SET statement_timeout = 0;
SET lock_timeout = 0;
SET idle_in_transaction_session_timeout = 0;
SET client_encoding = 'UTF8';
SET standard_conforming_strings = on;
SELECT pg_catalog.set_config('search_path', '', false);
SET check_function_bodies = false;
SET xmloption = content;
SET client_min_messages = warning;
SET row_security = off;

--
-- Name: cube; Type: EXTENSION; Schema: -; Owner: -
--

CREATE EXTENSION IF NOT EXISTS cube WITH SCHEMA public;


--
-- Name: EXTENSION cube; Type: COMMENT; Schema: -; Owner: 
--

COMMENT ON EXTENSION cube IS 'data type for multidimensional cubes';


--
-- Name: earthdistance; Type: EXTENSION; Schema: -; Owner: -
--

CREATE EXTENSION IF NOT EXISTS earthdistance WITH SCHEMA public;


--
-- Name: EXTENSION earthdistance; Type: COMMENT; Schema: -; Owner: 
--

COMMENT ON EXTENSION earthdistance IS 'calculate great-circle distances on the surface of the Earth';

I guess I'm confused by...logically, isn't this the same as it would be if I'd used the tar format? I know the issue is that when pg_restore gets to that materialized view and tries to use the function ll_to_earth(float8, float8) it fails because that function either isn't in its search path or hasn't been restored yet, but wouldn't this indicate that the extensions are the first thing to be restored? Can this be fixed?

This is part of a script I wrote that will dump the databases on my production environment and restore the databases on my test environment daily so that they match. It worked for months until I started using this extension, and I'm lost on how to rectify it.


Solution

  • For security reasons, pg_dump sets the search_path empty, so only objects in the system schema pg_catalog will be found if they are referenced without schema qualification.
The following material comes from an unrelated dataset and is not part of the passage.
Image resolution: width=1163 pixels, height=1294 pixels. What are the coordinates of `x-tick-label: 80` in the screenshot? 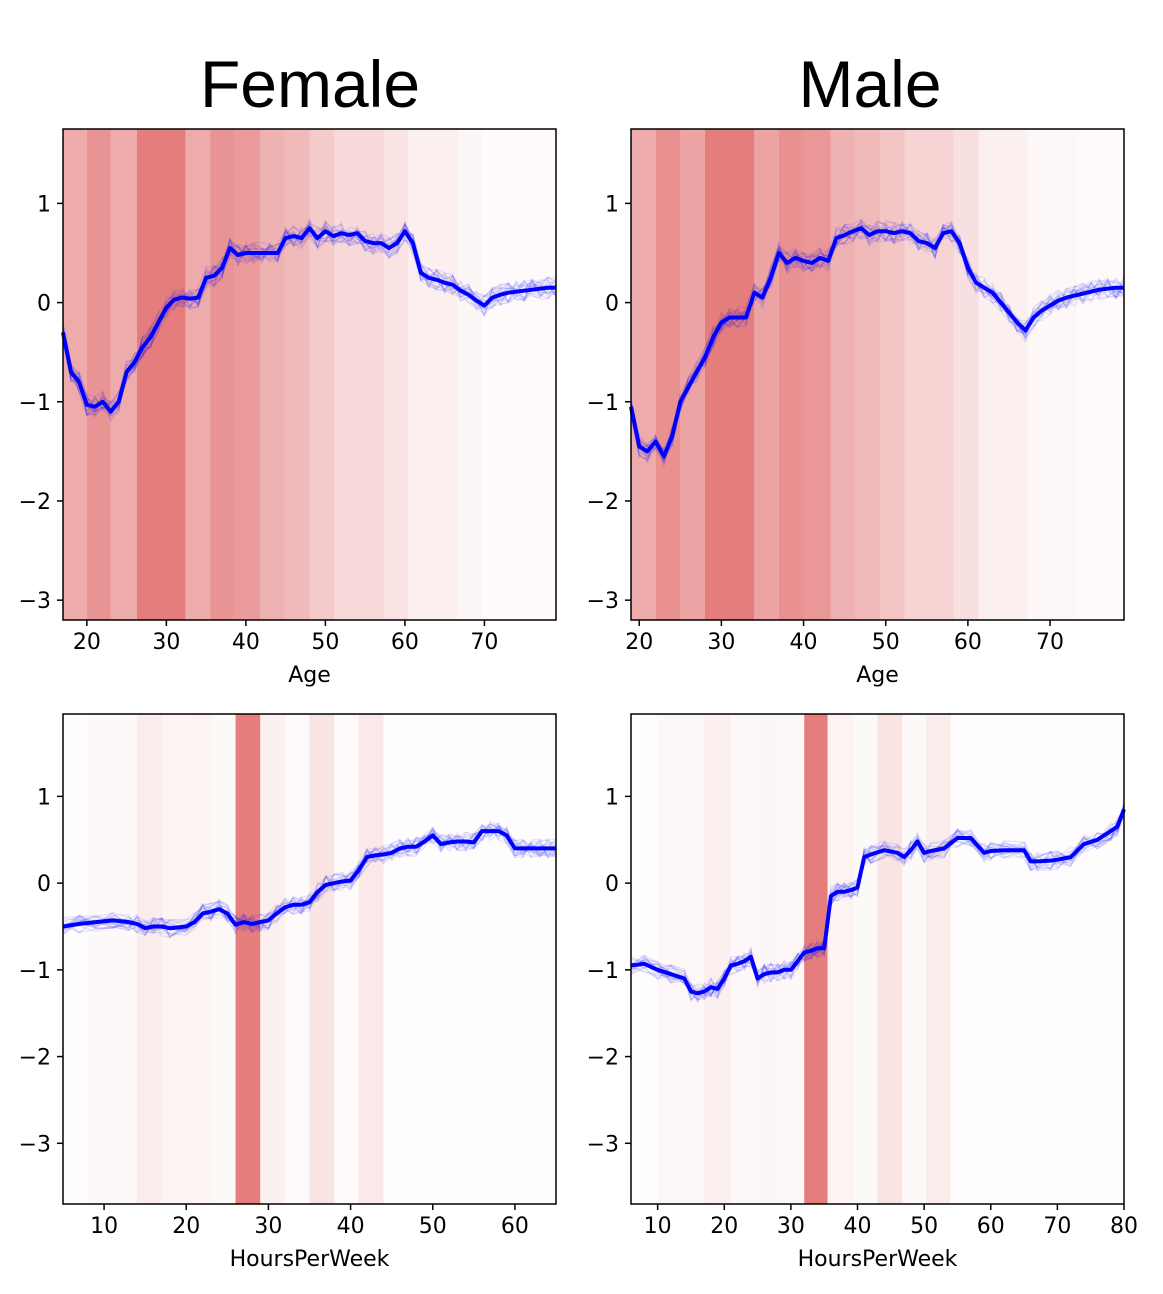 It's located at (1124, 1226).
    Now your SQL functions uses the data type earth without the schema (probably public), so you get the error message.

    You will have to change the function to use qualified names like public.earth for extension objects. Alternatively, and probably better, is to fix the search_path for the function:

    ALTER FUNCTION myfun SET search_path = public;
    

    This is a good idea anyway, because otherwise your function will cease to work if a user changes search_path. Depending on the way your function is defined or used, this can even constitute a security problem (which is why pg_dump does it this way).